Já entre os dez sites de maior audiência e os dezessete veículos impressos pagos de maior tiragem, aparecem dois de propriedade de lideranças religiosas: o portal R7 e o jornal diário Correio do Povo, ambos do bispo evangélico Edir Macedo, líder da Igreja Universal do Reino de Deus (Iurd).
Em um dos artigos, li o seguinte: “Ao assumir a presidência da Câmara dos Deputados, em 2015, o deputado cassado Eduardo Cunha (PMDB-RJ), ex-membro da igreja Sara Nossa Terra e atual integrante da Assembleia de Deus Ministério Madureira, afirmou que “aborto e regulação da mídia só serão votados passando por cima do meu cadáver”.
A frase diz muito sobre a forma como igrejas cristãs têm atuado no Brasil nas últimas décadas”, esse argumento é a mais pura realidade, as igrejas cristãs, desde sempre manipulam as ideias da sociedade, e hoje em dia, isso não é diferente.
A continuação daquele argumento é de que as lideranças evangélicas e católicas atuam na esfera pública em defesa de valores considerados por elas como cristãos, sob a justificativa de que estariam agindo “em nome de Deus” e do direito de terem seus interesses representados, em uma visão de democracia que a define mais como um governo da maioria do que como um governo de todos.

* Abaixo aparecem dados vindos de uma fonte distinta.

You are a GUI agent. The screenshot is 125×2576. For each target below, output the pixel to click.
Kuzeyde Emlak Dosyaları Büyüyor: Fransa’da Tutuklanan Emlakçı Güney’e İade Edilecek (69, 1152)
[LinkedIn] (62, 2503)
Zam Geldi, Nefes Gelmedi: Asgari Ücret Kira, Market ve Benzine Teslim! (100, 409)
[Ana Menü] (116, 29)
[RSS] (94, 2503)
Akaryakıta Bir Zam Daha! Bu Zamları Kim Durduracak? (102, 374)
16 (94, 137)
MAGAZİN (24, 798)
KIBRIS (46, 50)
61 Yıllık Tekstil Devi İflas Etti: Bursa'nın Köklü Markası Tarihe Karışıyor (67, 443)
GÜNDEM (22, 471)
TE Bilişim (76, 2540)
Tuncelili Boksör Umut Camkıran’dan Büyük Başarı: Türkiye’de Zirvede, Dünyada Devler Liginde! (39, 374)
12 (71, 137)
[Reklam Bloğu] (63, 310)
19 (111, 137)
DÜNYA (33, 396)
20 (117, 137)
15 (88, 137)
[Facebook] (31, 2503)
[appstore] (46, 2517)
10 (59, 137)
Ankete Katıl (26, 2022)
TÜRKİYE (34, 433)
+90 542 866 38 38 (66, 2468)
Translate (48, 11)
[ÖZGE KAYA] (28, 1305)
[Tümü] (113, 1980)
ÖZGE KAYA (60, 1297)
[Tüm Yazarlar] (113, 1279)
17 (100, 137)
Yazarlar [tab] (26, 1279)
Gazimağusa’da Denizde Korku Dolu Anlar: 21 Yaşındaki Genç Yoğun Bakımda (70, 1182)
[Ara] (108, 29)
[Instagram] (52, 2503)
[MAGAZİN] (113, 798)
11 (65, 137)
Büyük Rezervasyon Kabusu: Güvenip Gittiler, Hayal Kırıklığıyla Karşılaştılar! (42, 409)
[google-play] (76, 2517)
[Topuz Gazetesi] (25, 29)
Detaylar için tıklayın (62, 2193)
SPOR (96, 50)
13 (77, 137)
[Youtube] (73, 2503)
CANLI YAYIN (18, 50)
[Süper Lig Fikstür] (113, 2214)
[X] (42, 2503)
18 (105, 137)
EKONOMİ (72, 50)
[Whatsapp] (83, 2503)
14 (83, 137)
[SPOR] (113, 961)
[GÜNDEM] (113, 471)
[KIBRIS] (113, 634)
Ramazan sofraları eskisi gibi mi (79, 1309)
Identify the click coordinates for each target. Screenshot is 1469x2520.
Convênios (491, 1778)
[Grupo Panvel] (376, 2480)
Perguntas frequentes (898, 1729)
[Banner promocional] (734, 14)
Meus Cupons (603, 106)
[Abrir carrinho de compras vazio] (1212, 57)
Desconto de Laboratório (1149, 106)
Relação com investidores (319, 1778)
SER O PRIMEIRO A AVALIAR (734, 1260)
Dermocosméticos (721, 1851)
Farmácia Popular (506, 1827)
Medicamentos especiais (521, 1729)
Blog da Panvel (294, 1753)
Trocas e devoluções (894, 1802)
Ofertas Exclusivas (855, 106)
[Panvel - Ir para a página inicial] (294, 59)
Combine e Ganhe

A programação dessa mídia religiosa é voltada para a defesa de valores considerados como cristãos, e coincidem com grande parte da atuação de igrejas evangélicas e católicas no sistema político brasileiro. A defesa de questões morais, da chamada “família tradicional”, a condenação da homossexualidade e do aborto são algumas pautas que reúnem grande número de evangélicos e católicos de diferentes correntes doutrinárias em sua atuação no Congresso Nacional.
O mais importante de observar nesses artigos é que nada é feito na ingenuidade, na inocência. Tudo que vemos e lemos na mídia tem um grande controle por trás. É um negócio, é movido por interesses financeiros, empresariais, políticos e religiosos. Temos que desconfiar de tudo aquilo que a grande mídia nos impõe diariamente. Como futuros jornalistas e leitores temos que buscar novas fontes, nova informações, diferentes pontos de vista.
Sarah Vianna,acadêmica do curso de Jornalismo da Universidade Franciscana.